| Work instructions |
Rename "Instruction" to "Directive" in the data that follows, starting with its first line and stopping after the line that contains "pyautogui.click(x=1181, y=319)". Reproduce those lines with everything else unchanged.

☆ ☆ ☆

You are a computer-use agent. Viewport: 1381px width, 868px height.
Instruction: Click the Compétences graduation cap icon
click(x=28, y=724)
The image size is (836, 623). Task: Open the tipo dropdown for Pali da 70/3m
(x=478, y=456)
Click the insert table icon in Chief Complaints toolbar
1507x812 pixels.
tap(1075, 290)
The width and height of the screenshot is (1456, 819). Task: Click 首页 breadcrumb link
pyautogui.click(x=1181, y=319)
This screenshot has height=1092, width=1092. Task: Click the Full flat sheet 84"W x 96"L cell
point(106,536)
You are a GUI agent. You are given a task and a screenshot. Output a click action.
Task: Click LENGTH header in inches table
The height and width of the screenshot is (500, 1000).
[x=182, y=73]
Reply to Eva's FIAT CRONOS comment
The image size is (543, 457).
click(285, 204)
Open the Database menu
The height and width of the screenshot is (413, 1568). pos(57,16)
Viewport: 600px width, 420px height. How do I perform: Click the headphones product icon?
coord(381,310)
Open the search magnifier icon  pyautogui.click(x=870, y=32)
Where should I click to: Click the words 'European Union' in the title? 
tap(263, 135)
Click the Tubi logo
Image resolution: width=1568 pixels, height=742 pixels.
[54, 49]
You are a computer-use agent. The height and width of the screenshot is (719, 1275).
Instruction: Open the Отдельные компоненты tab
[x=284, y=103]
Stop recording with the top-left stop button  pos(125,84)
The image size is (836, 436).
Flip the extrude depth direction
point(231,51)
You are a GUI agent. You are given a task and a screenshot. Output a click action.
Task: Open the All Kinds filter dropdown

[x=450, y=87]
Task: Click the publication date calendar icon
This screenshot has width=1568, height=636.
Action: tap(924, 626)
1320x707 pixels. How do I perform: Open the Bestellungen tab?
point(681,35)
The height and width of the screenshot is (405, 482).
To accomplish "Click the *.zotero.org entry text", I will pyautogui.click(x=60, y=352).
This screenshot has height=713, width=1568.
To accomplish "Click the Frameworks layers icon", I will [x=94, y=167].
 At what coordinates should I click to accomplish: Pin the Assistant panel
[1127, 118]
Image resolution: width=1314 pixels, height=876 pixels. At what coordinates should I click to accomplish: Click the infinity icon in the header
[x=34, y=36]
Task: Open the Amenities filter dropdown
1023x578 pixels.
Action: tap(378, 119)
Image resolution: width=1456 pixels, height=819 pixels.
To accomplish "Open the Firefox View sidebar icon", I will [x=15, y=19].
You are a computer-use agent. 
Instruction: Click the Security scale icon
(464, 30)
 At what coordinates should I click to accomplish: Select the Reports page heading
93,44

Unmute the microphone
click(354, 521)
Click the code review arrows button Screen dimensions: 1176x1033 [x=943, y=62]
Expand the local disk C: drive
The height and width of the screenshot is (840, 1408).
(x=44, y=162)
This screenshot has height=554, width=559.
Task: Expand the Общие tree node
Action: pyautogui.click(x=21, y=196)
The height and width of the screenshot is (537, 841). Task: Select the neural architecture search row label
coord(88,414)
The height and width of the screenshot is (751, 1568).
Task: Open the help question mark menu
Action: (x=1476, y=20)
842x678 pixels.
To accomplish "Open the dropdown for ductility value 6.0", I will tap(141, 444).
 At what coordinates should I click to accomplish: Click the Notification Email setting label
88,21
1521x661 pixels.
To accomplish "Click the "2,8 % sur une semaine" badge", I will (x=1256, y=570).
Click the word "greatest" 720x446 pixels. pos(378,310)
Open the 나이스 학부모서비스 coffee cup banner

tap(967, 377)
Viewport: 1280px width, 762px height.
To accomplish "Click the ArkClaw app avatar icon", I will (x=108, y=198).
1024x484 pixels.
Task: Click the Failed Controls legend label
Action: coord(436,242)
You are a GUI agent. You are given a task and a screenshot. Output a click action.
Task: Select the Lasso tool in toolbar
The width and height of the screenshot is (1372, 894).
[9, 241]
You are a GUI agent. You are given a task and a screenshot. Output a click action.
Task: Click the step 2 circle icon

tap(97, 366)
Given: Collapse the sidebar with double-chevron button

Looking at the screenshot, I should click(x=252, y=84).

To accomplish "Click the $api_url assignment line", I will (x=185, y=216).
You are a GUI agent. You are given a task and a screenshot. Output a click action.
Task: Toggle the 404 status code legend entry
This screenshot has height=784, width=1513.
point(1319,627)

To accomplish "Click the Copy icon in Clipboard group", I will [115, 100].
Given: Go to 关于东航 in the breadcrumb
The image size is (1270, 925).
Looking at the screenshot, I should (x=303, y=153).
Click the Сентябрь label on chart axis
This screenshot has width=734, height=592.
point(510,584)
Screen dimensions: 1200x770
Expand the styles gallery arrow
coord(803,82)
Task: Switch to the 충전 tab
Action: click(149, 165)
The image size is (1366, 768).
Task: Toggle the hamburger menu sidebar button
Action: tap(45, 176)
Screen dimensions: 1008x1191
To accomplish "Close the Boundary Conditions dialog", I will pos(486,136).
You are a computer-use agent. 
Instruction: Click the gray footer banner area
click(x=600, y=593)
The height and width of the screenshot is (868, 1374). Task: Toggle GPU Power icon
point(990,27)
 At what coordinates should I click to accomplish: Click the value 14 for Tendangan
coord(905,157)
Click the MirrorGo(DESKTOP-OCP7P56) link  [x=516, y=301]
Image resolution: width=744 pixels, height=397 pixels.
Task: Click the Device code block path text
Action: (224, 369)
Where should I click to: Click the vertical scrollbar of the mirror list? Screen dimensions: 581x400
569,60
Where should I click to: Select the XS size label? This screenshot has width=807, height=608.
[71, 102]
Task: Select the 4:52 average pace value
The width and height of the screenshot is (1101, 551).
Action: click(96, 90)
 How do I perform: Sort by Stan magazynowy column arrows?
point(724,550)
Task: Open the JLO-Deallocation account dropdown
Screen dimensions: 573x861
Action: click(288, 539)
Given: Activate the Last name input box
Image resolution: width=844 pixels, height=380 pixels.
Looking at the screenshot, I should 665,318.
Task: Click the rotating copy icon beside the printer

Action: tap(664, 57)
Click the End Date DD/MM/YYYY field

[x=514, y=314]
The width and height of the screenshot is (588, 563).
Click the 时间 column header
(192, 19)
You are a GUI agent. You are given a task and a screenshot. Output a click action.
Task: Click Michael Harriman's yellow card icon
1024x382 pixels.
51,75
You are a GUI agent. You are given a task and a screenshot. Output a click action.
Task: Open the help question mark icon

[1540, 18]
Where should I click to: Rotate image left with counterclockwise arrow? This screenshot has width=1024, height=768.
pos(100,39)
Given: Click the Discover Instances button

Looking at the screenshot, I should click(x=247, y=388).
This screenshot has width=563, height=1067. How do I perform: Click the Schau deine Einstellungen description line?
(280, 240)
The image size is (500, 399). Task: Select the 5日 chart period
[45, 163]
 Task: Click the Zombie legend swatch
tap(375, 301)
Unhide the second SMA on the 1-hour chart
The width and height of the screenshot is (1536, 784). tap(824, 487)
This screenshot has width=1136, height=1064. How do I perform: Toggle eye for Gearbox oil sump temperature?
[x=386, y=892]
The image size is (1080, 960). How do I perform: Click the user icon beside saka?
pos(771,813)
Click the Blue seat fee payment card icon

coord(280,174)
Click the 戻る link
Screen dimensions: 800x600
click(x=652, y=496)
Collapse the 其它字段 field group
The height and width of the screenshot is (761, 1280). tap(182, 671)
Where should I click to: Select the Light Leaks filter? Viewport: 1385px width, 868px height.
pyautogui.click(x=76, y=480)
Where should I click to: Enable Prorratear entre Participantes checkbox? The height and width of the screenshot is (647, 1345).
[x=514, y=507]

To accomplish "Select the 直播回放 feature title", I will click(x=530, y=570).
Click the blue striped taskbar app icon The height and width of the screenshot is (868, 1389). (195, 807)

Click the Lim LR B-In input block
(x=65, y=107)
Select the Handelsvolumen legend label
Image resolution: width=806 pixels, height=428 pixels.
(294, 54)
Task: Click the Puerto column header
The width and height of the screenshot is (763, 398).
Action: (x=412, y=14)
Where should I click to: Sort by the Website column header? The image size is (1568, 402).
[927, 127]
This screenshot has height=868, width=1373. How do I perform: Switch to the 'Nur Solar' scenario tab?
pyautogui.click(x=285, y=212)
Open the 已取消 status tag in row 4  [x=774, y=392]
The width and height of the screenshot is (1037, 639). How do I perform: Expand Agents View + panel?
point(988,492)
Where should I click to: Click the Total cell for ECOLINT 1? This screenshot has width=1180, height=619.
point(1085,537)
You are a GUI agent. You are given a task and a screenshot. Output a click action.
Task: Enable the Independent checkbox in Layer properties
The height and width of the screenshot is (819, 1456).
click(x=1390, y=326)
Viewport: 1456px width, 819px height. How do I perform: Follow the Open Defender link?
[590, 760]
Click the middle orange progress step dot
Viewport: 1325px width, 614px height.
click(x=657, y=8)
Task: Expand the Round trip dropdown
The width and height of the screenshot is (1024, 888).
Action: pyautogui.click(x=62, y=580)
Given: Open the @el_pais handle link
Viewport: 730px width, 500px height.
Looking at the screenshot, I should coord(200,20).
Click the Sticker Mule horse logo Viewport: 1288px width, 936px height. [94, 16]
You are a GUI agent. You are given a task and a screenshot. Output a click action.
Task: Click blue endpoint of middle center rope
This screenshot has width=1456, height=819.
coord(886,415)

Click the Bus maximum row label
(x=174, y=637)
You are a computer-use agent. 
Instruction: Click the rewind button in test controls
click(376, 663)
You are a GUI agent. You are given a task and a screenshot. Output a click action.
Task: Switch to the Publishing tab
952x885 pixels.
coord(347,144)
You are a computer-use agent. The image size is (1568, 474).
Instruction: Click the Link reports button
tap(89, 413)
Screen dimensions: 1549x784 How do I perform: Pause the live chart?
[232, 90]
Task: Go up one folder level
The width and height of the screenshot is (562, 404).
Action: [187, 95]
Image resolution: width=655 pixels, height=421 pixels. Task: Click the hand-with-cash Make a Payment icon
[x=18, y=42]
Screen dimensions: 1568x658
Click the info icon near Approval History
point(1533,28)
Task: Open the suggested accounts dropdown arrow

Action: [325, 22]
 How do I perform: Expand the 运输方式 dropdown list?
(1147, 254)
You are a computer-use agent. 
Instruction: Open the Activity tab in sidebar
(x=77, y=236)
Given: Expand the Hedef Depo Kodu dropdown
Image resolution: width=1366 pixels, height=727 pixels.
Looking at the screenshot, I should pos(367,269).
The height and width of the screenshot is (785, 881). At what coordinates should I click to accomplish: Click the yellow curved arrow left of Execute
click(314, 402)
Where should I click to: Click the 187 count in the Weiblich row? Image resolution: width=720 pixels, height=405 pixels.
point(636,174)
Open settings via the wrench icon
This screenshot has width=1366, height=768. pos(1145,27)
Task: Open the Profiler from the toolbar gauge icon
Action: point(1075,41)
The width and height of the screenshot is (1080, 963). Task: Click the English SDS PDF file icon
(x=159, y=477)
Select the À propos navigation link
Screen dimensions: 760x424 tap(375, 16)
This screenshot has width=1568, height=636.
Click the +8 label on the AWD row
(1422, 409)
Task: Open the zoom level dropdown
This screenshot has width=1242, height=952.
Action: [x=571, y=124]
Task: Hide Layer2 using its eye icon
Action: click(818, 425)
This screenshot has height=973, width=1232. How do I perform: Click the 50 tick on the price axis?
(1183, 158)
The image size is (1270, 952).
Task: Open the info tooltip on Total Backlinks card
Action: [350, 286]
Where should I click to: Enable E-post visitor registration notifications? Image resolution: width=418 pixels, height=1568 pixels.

☆ ☆ ☆

| Written answer |
You are a computer-use agent. Viewport: 1381px width, 868px height.
Directive: Click the Compétences graduation cap icon
click(x=28, y=724)
The image size is (836, 623). Task: Open the tipo dropdown for Pali da 70/3m
(x=478, y=456)
Click the insert table icon in Chief Complaints toolbar
1507x812 pixels.
tap(1075, 290)
The width and height of the screenshot is (1456, 819). Task: Click 首页 breadcrumb link
pyautogui.click(x=1181, y=319)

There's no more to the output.